All of this also throws out the "if you don't like it, you can just fork it" mindset.
"Patches welcome" vs "patches wanted"[1].
1. <https://www.colbyrussell.com/2013/08/06/patches-wanted.html>
That little snippet doesn't quite provide enough historical context for me to agree or disagree with it.
For a long time I would build Firefox from source every morning, and I don't have the build logs anymore but I would guess it was in the range of 60 to 75 minutes. Comparing building anything on a VIA C3 is not serious, nor is using some 5400rpm disk for the same task
I can make a clean build of Firefox in less than 15 minutes on my MacBook Air M2, C++, Rust, and all. If you’re working on a frontend feature that only needs to modify Firefox’s frontend JS code, you can use “artifact builds” (prebuilt object files) so you don’t need to recompile the native code.
The onerous requirements are just for a first build, though?
I used to leave things like that running overnight in the old days.
All subsequent builds are just going to be compiling the one or two files you changed and then linking in the other 99.9%, which isn't going to take very long.
Open source doesn't imply "everyone can contribute" at all. The most famous example is perhaps SQLite, which is fully open source (even in the public domain) but contributions are not welcome.
At which point was Chromium even attempting a "everyone can contribute" model of opensource? Like most corporate OSS projects, community contributions aren't something they rely on.
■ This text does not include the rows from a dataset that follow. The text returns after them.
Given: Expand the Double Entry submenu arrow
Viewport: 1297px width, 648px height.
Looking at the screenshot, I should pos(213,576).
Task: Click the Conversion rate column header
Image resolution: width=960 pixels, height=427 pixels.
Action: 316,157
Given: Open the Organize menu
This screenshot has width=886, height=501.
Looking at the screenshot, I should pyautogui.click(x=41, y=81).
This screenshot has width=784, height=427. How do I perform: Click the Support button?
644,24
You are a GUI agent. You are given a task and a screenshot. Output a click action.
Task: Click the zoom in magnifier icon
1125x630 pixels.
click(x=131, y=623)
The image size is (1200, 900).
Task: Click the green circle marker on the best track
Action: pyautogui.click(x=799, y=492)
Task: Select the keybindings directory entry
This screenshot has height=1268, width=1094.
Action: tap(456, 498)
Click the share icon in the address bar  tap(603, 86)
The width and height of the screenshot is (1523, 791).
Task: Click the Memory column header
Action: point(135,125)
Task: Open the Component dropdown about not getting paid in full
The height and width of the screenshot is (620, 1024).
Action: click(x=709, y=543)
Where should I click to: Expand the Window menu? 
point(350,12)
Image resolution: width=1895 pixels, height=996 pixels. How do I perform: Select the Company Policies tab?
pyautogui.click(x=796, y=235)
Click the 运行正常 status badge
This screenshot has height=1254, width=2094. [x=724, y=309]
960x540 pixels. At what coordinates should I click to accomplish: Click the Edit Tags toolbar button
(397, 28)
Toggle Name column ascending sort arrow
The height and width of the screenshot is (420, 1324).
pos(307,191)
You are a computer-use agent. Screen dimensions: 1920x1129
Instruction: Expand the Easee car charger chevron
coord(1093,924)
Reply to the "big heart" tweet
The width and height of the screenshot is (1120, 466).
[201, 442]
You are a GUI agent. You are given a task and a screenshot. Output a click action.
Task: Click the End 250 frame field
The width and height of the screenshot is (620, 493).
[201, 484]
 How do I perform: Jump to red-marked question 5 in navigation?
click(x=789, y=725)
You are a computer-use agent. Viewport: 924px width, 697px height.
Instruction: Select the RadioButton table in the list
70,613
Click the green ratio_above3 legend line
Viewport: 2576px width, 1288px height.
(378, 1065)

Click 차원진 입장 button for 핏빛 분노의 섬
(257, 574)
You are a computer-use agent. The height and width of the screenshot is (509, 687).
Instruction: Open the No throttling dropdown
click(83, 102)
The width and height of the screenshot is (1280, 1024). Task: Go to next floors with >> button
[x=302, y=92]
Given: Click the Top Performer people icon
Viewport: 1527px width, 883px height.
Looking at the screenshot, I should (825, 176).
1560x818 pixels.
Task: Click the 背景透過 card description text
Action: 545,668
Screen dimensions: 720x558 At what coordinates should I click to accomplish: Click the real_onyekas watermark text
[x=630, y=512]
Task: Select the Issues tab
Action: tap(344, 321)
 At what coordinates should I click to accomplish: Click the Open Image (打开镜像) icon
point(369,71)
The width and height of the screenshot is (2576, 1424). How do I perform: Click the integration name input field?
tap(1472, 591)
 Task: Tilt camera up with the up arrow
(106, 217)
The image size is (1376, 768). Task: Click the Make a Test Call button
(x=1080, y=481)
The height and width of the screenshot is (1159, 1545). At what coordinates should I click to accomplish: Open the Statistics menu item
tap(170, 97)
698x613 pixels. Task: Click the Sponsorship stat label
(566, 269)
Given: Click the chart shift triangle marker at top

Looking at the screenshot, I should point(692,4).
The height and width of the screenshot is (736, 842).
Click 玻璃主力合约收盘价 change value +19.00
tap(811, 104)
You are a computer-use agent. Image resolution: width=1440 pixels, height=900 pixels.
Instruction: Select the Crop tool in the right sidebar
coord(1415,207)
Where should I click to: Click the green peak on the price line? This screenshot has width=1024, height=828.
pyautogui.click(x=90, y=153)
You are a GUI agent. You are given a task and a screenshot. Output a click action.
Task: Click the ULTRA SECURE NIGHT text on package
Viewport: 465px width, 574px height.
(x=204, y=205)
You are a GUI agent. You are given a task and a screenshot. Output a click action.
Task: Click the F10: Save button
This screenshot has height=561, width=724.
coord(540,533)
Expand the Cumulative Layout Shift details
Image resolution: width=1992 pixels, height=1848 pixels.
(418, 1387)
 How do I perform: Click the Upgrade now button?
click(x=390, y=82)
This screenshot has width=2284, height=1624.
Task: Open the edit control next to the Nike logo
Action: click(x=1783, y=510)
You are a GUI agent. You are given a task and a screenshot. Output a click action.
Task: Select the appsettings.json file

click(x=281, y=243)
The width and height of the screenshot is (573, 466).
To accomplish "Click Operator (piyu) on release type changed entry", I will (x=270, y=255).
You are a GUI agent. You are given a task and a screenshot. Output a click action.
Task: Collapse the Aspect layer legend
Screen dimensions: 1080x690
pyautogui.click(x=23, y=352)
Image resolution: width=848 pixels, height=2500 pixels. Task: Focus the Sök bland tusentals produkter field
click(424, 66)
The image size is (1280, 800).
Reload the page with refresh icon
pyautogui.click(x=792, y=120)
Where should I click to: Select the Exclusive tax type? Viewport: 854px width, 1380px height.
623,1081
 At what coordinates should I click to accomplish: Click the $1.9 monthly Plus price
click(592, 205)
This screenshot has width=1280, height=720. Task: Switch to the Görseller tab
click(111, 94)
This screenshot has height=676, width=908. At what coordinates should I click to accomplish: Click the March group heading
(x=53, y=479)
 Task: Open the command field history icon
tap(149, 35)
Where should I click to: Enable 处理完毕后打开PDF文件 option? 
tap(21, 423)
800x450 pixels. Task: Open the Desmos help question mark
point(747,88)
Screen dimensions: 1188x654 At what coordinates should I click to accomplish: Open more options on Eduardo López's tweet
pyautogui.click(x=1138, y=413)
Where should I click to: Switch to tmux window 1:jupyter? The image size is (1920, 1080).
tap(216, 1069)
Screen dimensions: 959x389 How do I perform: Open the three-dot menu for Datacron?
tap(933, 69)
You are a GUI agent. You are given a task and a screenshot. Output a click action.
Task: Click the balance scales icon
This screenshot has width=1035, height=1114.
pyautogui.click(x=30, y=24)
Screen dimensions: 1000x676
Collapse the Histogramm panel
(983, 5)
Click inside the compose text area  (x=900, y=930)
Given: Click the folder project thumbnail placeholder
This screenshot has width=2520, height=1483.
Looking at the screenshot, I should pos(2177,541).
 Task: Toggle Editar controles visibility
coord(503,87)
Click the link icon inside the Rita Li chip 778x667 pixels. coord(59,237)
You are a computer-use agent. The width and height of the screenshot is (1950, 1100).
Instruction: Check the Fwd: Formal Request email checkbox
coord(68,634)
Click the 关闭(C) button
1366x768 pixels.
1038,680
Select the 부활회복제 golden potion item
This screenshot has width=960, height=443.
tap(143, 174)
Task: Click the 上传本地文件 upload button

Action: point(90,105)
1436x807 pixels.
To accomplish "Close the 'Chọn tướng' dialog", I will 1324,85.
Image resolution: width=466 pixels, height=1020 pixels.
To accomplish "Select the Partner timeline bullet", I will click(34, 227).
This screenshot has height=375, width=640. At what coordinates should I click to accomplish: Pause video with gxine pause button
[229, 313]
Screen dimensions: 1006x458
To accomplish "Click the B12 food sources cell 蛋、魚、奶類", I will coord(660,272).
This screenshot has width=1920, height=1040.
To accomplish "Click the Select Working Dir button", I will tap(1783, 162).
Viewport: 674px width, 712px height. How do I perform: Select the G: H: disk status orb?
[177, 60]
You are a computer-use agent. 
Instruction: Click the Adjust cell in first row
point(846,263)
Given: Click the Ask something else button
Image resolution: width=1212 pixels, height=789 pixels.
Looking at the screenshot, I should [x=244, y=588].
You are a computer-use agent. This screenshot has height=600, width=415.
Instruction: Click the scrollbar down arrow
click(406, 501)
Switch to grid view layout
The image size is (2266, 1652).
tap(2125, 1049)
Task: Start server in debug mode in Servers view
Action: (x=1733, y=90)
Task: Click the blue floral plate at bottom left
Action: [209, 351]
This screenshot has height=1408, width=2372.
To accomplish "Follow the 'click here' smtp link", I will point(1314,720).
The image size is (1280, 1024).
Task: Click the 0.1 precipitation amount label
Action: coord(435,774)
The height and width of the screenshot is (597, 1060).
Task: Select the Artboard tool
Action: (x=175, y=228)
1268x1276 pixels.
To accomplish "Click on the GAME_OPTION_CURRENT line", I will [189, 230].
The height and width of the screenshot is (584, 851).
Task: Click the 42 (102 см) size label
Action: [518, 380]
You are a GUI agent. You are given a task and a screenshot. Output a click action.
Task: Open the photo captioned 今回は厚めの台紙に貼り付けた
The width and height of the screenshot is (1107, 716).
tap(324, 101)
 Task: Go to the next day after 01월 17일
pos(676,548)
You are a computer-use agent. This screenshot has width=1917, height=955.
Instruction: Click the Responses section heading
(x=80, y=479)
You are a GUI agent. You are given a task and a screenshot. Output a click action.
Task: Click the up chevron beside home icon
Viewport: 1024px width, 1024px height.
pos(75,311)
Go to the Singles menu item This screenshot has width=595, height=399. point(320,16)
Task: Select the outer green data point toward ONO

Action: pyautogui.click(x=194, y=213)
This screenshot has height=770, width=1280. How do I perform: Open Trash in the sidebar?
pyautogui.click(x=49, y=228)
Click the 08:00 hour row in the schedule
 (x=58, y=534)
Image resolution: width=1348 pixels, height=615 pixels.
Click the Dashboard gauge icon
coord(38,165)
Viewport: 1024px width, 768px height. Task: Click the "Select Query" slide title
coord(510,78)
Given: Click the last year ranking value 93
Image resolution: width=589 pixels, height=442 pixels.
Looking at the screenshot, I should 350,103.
Cpp compile times are shame as hell
This shit shouldnt need this many resources for debug builds
Around 6-7 years back, I was able to make a change & build Firefox from source on a mid-range gaming laptop without much fiddling. I think the build took may be around an hour or more and it was not too long to stand out.
I haven't tried building chromium to compare but from my past experience, Firefox's build was not too challenging for first time contributors.
A browser is as complex (more) as an operating system. Building and working on one is just going to require beefy build servers or workstations.
Depends on how much you really have hyped yourself on the task :-P.
Back in early 2000s a friend of mine was mentioning on IRC how middle clicking on a scrollbar in Mozilla under X11 didn't jump to the clicked point like in other X11 GUI programs. I was full into the Mozilla hype back then (the project was basically at its apex of coolness :-P) and wanted to get people into it, so i thought "this is opensource, right? I can do it myself and convince people how great Mozilla is".
Problem being, i had a Pentium MMX @ 200MHz with 128MB of RAM. It took at least six hours to do a build (most likely more, i felt asleep at some point during the night, then woke up ~5-6h later, was still compiling and i left to go out with a friend and was done when i came back some time later). Even if i didn't make a change and tried to recompile it took half an hour.
Fortunately i had already done some GUI programs by that point (and even tried to make my own GUI systems and toolkits) so i had a rough idea where to look and it didn't took too long to figure out the CPP file where scrollbar behavior was implemented (though it did take some extra hours).
I did submit it and remember being impressed by the process of having my patch to be "reviewed" and then "super reviewed", thinking that it now makes sense how Mozilla is of high quality (remember, i was a teenager big into the hype, everything was filtered through the most positive lens). FWIW i was asked to make a couple of minor changes but it was merged in.
I don't think i'd have as much patience these days, the last time i tried to build some relatively complex piece of software so i can contribute to it was with Krita, but that took only about an hour (including getting everything needed to build) - and it didn't work at the end (it built but crashed at startup) so i decided to try some other time as i had lost interest by that point to debug why it didn't work :-P.